(Stored data)
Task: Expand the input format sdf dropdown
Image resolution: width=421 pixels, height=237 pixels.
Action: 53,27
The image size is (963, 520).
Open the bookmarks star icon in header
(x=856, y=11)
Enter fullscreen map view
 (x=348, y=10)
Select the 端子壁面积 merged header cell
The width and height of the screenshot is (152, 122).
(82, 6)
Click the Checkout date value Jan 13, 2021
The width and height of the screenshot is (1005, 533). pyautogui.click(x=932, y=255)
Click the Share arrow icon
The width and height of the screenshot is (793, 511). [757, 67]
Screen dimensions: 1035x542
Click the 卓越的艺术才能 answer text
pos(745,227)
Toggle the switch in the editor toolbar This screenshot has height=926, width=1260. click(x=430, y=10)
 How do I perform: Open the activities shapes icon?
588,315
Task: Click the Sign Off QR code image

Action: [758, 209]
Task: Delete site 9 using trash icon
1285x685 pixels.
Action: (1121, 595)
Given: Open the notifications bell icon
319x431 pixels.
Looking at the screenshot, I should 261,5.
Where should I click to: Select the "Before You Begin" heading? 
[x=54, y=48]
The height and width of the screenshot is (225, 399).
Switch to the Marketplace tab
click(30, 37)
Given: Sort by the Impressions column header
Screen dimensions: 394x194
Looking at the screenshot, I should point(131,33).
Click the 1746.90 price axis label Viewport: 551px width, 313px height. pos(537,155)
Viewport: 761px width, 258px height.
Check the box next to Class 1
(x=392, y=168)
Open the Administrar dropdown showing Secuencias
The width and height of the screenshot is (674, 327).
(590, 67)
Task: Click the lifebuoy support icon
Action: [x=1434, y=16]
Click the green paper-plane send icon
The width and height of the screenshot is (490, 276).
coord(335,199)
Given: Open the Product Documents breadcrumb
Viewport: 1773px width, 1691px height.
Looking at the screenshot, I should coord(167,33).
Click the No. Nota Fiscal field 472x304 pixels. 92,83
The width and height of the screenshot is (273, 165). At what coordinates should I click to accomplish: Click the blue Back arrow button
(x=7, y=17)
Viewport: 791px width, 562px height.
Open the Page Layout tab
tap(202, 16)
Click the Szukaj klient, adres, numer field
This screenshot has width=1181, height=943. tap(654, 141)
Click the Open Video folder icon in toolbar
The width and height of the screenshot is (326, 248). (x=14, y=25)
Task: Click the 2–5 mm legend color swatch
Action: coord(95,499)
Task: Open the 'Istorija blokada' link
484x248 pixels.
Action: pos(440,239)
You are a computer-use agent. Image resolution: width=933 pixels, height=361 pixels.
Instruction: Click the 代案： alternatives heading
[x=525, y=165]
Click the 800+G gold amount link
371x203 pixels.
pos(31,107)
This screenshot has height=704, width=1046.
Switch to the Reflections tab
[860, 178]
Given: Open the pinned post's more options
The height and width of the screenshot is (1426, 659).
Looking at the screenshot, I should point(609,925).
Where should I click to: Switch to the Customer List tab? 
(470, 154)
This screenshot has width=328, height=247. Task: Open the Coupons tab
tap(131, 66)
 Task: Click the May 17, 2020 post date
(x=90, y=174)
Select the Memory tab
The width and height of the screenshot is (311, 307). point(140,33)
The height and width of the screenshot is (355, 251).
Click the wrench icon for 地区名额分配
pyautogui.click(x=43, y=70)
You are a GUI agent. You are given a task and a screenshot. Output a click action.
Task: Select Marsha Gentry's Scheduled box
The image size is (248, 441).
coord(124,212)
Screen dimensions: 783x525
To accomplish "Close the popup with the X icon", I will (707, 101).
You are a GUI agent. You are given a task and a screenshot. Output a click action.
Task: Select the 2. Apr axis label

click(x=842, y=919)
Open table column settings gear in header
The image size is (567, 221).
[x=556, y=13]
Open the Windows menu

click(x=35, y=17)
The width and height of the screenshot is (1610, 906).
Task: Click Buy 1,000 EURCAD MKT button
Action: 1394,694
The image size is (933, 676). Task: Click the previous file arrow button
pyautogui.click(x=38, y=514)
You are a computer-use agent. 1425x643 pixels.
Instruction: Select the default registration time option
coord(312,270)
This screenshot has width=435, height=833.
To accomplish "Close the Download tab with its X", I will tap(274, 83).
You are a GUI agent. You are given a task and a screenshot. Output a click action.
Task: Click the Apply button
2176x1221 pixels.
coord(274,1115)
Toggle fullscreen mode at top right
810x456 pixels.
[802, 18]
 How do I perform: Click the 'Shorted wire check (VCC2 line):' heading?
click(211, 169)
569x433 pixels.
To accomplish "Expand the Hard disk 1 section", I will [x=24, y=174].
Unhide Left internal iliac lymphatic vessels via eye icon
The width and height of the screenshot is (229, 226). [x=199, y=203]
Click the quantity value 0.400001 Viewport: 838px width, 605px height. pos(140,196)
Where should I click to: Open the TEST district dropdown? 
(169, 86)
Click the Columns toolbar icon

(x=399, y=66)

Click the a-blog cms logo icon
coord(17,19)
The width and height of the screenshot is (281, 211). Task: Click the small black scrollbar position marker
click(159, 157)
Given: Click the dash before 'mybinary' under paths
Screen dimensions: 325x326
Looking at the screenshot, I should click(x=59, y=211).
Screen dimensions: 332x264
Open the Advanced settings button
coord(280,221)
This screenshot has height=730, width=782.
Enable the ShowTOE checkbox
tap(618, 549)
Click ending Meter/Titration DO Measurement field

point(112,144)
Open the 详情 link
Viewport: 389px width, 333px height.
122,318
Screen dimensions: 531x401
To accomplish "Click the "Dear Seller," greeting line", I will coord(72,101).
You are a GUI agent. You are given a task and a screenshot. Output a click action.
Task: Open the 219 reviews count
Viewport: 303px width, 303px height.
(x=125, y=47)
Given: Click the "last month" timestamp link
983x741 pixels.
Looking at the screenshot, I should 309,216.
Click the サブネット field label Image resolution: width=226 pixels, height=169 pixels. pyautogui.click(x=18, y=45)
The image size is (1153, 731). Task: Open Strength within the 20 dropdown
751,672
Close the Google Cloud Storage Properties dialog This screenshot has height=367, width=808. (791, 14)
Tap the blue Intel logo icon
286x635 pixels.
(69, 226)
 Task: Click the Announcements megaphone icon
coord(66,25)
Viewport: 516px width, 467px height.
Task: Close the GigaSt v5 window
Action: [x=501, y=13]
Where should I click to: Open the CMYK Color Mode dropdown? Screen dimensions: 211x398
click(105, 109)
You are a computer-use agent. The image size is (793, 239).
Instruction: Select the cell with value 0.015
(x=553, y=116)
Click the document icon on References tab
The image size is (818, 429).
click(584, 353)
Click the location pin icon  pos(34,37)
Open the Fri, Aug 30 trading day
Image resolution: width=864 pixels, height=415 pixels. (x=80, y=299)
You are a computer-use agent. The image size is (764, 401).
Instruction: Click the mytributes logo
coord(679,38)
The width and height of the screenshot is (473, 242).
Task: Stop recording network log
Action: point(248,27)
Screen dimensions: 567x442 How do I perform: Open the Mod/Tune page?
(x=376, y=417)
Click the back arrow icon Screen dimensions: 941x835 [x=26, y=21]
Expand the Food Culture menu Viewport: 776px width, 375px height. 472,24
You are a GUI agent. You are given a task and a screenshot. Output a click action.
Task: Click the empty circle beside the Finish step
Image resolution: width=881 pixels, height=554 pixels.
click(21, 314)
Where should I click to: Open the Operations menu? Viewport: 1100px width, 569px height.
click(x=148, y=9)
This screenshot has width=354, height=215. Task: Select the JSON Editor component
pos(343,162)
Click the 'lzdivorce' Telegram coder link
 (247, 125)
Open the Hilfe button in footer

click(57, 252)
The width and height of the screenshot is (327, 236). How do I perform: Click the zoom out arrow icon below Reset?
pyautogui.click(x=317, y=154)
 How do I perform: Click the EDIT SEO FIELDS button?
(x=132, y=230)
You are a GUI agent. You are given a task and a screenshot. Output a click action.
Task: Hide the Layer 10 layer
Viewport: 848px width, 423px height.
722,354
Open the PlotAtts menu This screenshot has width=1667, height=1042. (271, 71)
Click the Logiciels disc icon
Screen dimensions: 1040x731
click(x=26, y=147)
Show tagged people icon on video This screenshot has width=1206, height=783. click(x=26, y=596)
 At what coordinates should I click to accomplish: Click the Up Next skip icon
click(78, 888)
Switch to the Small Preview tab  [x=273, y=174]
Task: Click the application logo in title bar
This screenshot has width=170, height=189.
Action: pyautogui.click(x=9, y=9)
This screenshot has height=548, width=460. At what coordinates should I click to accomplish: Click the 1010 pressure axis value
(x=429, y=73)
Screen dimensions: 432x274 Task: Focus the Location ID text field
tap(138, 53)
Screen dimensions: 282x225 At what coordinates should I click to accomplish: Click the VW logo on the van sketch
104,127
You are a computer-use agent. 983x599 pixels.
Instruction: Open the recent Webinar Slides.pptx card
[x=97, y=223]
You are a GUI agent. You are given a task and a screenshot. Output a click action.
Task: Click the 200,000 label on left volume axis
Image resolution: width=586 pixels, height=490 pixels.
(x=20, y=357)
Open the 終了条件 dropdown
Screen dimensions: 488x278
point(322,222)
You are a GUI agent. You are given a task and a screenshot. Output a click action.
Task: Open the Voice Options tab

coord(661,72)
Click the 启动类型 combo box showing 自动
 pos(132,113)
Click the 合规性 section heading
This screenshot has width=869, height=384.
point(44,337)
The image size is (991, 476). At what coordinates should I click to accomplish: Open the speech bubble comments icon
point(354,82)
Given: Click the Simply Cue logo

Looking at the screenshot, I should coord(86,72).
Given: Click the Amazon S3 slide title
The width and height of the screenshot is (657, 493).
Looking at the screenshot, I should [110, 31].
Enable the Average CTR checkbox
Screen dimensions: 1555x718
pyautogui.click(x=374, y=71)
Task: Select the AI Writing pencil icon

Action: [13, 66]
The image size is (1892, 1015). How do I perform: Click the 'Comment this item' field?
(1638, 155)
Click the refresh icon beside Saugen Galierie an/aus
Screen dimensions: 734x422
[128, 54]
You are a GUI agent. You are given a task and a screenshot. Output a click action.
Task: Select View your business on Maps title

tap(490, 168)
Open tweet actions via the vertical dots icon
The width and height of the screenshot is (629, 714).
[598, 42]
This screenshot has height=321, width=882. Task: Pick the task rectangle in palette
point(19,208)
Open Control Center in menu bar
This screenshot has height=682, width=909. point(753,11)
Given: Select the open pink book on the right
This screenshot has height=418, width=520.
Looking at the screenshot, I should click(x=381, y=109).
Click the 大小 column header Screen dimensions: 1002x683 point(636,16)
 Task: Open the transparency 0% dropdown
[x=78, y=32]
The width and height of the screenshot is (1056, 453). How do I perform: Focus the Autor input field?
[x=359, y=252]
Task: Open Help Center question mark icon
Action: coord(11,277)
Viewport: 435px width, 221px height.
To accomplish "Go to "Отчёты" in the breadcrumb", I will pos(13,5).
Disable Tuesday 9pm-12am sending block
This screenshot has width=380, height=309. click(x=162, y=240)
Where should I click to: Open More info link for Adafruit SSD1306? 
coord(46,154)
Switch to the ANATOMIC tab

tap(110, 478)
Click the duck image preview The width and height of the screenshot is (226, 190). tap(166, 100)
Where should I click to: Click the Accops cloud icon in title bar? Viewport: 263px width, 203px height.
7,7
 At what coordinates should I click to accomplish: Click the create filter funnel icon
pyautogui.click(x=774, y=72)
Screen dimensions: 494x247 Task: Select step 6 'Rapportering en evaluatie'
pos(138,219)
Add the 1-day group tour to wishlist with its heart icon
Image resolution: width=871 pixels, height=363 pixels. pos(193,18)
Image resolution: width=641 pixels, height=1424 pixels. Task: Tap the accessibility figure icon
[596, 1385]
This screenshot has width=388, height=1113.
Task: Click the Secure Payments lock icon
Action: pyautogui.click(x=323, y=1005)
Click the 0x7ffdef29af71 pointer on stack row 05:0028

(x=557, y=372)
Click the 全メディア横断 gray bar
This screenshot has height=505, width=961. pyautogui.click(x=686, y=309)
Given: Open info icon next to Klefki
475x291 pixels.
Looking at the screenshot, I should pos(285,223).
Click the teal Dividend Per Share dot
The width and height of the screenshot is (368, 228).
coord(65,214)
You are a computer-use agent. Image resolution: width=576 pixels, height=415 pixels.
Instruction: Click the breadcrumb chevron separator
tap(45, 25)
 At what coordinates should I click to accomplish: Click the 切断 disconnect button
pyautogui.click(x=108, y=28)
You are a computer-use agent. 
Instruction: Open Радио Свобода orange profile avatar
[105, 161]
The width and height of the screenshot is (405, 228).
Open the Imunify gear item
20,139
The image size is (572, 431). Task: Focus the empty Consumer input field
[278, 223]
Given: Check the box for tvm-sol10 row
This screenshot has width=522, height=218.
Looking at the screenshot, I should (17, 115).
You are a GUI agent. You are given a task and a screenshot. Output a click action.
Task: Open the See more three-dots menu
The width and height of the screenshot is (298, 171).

> _WHAT NEEDS TO BE DONE_
How many lines in the records contain the string "computer"? Give the number by itself.

> _WRITTEN RESPONSE_
7